WORK REQUEST: Your answer should be the complete set of entries, transcribed exactly.

RECORDS SUPPLIED:
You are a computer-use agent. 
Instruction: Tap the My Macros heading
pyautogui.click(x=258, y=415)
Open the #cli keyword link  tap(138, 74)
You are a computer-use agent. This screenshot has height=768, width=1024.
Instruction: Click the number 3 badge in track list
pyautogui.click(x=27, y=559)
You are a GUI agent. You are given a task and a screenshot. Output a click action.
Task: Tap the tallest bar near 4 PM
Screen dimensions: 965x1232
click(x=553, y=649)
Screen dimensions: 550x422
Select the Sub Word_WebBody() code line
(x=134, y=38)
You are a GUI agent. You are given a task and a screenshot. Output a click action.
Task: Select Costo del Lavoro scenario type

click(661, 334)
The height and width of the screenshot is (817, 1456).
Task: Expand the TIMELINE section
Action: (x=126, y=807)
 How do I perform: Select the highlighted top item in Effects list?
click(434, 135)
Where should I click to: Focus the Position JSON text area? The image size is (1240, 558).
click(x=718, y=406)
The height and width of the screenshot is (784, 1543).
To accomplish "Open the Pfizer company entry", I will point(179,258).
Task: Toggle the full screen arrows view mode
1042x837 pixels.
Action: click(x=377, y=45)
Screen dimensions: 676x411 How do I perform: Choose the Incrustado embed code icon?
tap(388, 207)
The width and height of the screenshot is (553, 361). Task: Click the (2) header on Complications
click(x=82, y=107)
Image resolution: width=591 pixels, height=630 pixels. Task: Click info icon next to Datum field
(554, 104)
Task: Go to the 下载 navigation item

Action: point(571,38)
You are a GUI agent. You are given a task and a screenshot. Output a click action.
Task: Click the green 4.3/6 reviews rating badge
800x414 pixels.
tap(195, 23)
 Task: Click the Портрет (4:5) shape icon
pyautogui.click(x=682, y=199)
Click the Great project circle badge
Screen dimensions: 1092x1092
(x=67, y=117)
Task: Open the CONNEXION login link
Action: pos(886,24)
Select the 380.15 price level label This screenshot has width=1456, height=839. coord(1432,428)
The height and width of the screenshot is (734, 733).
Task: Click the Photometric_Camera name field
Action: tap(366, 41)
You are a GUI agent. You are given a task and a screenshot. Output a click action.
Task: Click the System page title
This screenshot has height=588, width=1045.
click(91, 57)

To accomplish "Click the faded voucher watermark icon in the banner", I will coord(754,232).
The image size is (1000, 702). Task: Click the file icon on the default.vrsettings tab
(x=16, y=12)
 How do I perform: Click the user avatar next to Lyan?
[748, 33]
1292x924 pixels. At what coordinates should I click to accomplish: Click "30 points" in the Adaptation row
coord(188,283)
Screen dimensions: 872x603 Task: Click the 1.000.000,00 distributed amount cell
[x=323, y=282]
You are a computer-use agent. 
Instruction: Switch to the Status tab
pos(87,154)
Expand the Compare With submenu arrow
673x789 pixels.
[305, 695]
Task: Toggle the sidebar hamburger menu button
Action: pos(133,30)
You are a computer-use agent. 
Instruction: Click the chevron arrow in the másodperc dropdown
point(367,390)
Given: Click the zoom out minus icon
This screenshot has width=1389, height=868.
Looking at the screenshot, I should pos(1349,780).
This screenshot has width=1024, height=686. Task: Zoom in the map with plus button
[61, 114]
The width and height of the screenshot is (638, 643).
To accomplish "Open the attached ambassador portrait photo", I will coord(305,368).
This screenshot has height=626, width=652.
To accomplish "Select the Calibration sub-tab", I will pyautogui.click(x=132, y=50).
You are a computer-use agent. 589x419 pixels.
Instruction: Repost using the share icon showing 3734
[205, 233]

TASK RESULT:
You are a computer-use agent. 
Instruction: Tap the My Macros heading
pyautogui.click(x=258, y=415)
Open the #cli keyword link  tap(138, 74)
You are a computer-use agent. This screenshot has height=768, width=1024.
Instruction: Click the number 3 badge in track list
pyautogui.click(x=27, y=559)
You are a GUI agent. You are given a task and a screenshot. Output a click action.
Task: Tap the tallest bar near 4 PM
Screen dimensions: 965x1232
click(x=553, y=649)
Screen dimensions: 550x422
Select the Sub Word_WebBody() code line
(x=134, y=38)
You are a GUI agent. You are given a task and a screenshot. Output a click action.
Task: Select Costo del Lavoro scenario type

click(661, 334)
The height and width of the screenshot is (817, 1456).
Task: Expand the TIMELINE section
Action: (x=126, y=807)
 How do I perform: Select the highlighted top item in Effects list?
click(434, 135)
Where should I click to: Focus the Position JSON text area? The image size is (1240, 558).
click(x=718, y=406)
The height and width of the screenshot is (784, 1543).
To accomplish "Open the Pfizer company entry", I will point(179,258).
Task: Toggle the full screen arrows view mode
1042x837 pixels.
Action: click(x=377, y=45)
Screen dimensions: 676x411 How do I perform: Choose the Incrustado embed code icon?
tap(388, 207)
The width and height of the screenshot is (553, 361). Task: Click the (2) header on Complications
click(x=82, y=107)
Image resolution: width=591 pixels, height=630 pixels. Task: Click info icon next to Datum field
(554, 104)
Task: Go to the 下载 navigation item

Action: point(571,38)
You are a GUI agent. You are given a task and a screenshot. Output a click action.
Task: Click the green 4.3/6 reviews rating badge
800x414 pixels.
tap(195, 23)
 Task: Click the Портрет (4:5) shape icon
pyautogui.click(x=682, y=199)
Click the Great project circle badge
Screen dimensions: 1092x1092
(x=67, y=117)
Task: Open the CONNEXION login link
Action: pos(886,24)
Select the 380.15 price level label This screenshot has width=1456, height=839. coord(1432,428)
The height and width of the screenshot is (734, 733).
Task: Click the Photometric_Camera name field
Action: tap(366, 41)
You are a GUI agent. You are given a task and a screenshot. Output a click action.
Task: Click the System page title
This screenshot has height=588, width=1045.
click(91, 57)

To accomplish "Click the faded voucher watermark icon in the banner", I will coord(754,232).
The image size is (1000, 702). Task: Click the file icon on the default.vrsettings tab
(x=16, y=12)
 How do I perform: Click the user avatar next to Lyan?
[748, 33]
1292x924 pixels. At what coordinates should I click to accomplish: Click "30 points" in the Adaptation row
coord(188,283)
Screen dimensions: 872x603 Task: Click the 1.000.000,00 distributed amount cell
[x=323, y=282]
You are a computer-use agent. 
Instruction: Switch to the Status tab
pos(87,154)
Expand the Compare With submenu arrow
673x789 pixels.
[305, 695]
Task: Toggle the sidebar hamburger menu button
Action: pos(133,30)
You are a computer-use agent. 
Instruction: Click the chevron arrow in the másodperc dropdown
point(367,390)
Given: Click the zoom out minus icon
This screenshot has width=1389, height=868.
Looking at the screenshot, I should pos(1349,780).
This screenshot has width=1024, height=686. Task: Zoom in the map with plus button
[61, 114]
The width and height of the screenshot is (638, 643).
To accomplish "Open the attached ambassador portrait photo", I will coord(305,368).
This screenshot has height=626, width=652.
To accomplish "Select the Calibration sub-tab", I will pyautogui.click(x=132, y=50).
You are a computer-use agent. 589x419 pixels.
Instruction: Repost using the share icon showing 3734
[205, 233]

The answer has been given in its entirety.